Ein Gespräch zu Putins Gunsten

Kurz vor dem absehbaren Ende seiner Amtszeit hat Olaf Scholz noch einmal Wladimir Putin angerufen. Nach zwei Jahren Funkstille. In dieser Zeit führte Putin seinen brutalen Angriffskrieg gegen die Ukraine weiter – und Scholz entschied sich nach langem Hin und Her, die Ukraine mit Waffen zu beliefern und mit Geld zu unterstützen. Im Übrigen schwiegen Scholz und Putin sich an. Warum sprechen sie also jetzt?

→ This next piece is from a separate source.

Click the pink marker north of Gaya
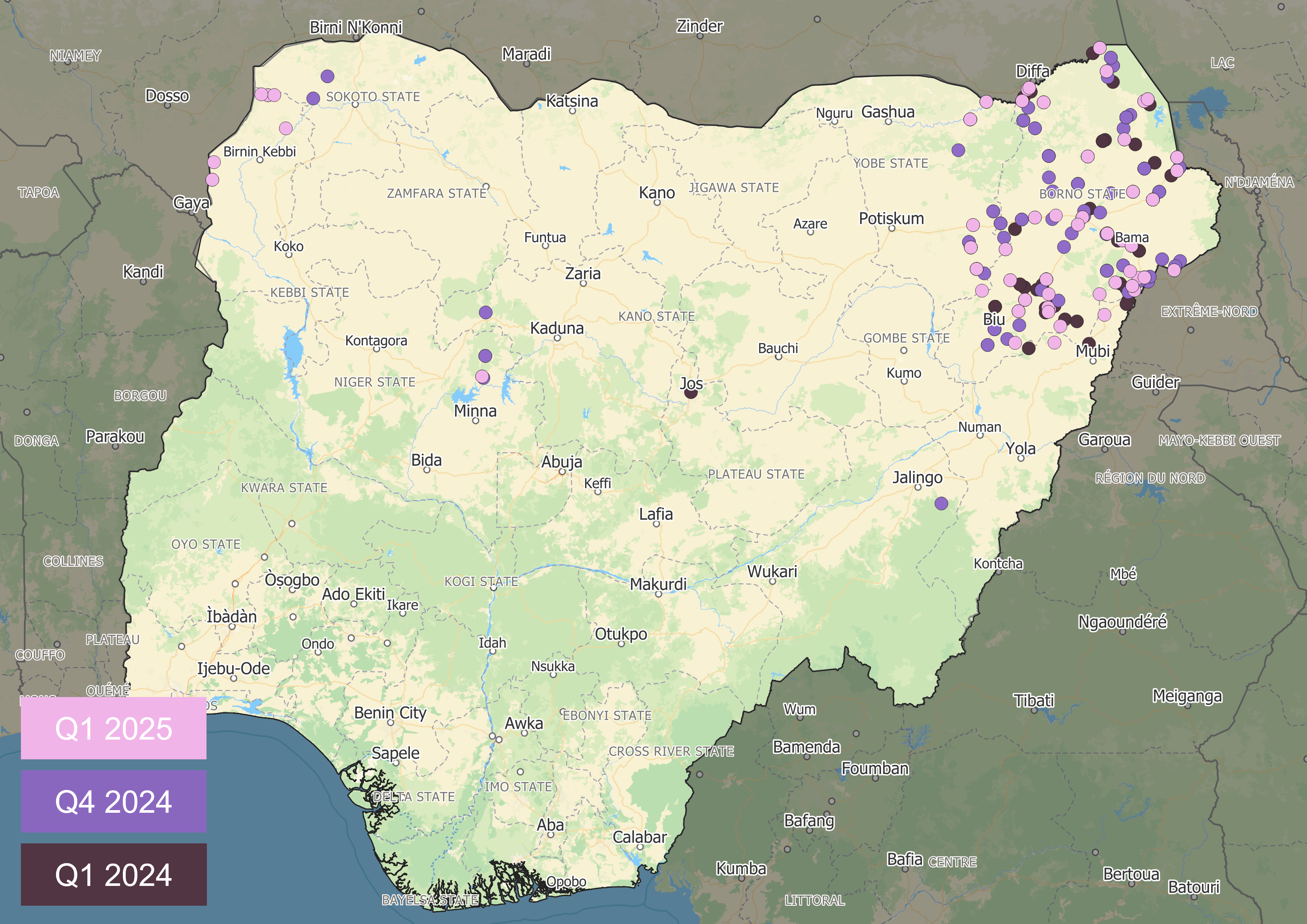The height and width of the screenshot is (924, 1307). click(x=212, y=180)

Richtig viel herausgekommen ist bei dem Gespräch nämlich nicht. Scholz, so sagte sein Sprecher, habe Putin gedrängt, endlich Verhandlungen aufzunehmen, mit dem Ziel eines „dauerhaften und gerechten Friedens“. Er habe den Angriffskrieg Russlands verurteilt und Putin zum Rückzug seiner Truppen aus der Ukraine aufgefordert. Das kann der Kanzler natürlich alles sagen und fordern, aber seine Druckmittel sind schwach bis nicht vorhanden. Russische Truppen walzen auf dem Schlachtfeld voran; in den USA hat Donald Trump gewonnen, der die Ukraine vor Putin auf die Knie zwingen will und womöglich bald die Nato durcheinanderwirbelt. 

Der russische Präsident kann also ganz gelassen auf dem beharren, was er seit dem Überfall auf die Ukraine hartnäckig verfolgt: die Einverleibung aller eroberten Gebiete der Ukraine, und noch einiges mehr. Die ostukrainischen Gebiete Luhansk und Donezk hat er vorsorglich schon vollständig annektieren lassen, obwohl er sie noch nicht in Gänze kontrolliert. Zusätzlich besteht er auf der Neutralität der Ukraine: kein Nato-Beitritt und keine Sicherheitsbündnisse mit westlichen Staaten. Mit der praktischen Wehrlosigkeit der Ukraine hätte er das ganze Land in der Hand. Auf diesen Forderungen bestand er auch gegenüber Scholz im Telefongespräch. Wie nicht anders zu erwarten war.

Warum also, noch mal die Frage, spricht man dann überhaupt? Antwort: Weil beide allein von der schlichten Meldung des Gesprächs profitieren. Scholz hatte schon länger um das Telefonat gebeten, so heißt es in Moskau. Er kann nun mit dem endlich vollzogenen Putin-Gespräch als fürsorglicher „Friedenskanzler“ in den Wahlkampf gehen. Das BSW von Sahra Wagenknecht macht der SPD schon länger den Status der Friedenspartei streitig. Scholz kann Wagenknecht nun sagen, während sie nur quatsche, rede er mit Putin. Und in Richtung Friedrich Merz kann der Kanzler signalisieren: „Ich verhandle, während du Taurus-Raketen liefern willst.“

Putins kann sich gesprächsbereit geben

Die größeren Vorteile aber zieht Wladimir Putin aus dem Gespräch. Der Präsident lässt seinen Sprecher betonen, wie sehr Scholz um das Gespräch gebeten habe und dass Putin jetzt Zeit hatte. Putin selbst hatte sich auf Waldai-Forum in der vorigen Woche vor internationalen Politikern und Experten über westliche Politiker lustig gemacht. Die hätten ihn ja lange nicht angerufen. Dann rede er halt mit anderen. Und wer erst jetzt mit ihm sprechen wolle, müsse sich anstellen. Aber grundsätzlich spreche er ja gern über den Frieden. 

Putin, der zweieinhalb Jahre mögliche Gespräche mit dem ukrainischen Präsidenten Wolodymyr Selenskyj torpediert hat, während russische Truppen die Ukraine zerstückelten, zeigt sich überhaupt gern gesprächsbereit. Aber nur zu seinen Bedingungen. Jetzt kann er auch das Gespräch mit Scholz als Ausweis seiner Verhandlungsbereitschaft vorführen. Andere europäische Politiker werden sich bemüßigt fühlen, ebenfalls anzurufen. Bevor dann Putins Gespräche mit dem wiedergewählten Trump folgen, um die Ukraine großmächtig in die Zange zu nehmen. 

Der gewünschte Moskauer Fahrplan für die Gespräche der kommenden Zeit: Nach dem russischen Einmarsch in die Ukraine und bald drei Jahren Krieg dort ist Putin trotzdem nicht isoliert und bekommt am Ende einen Waffenstillstand zu seinen Bedingungen. Um diesen Fahrplan umzusetzen, darf Scholz gern noch mal anrufen.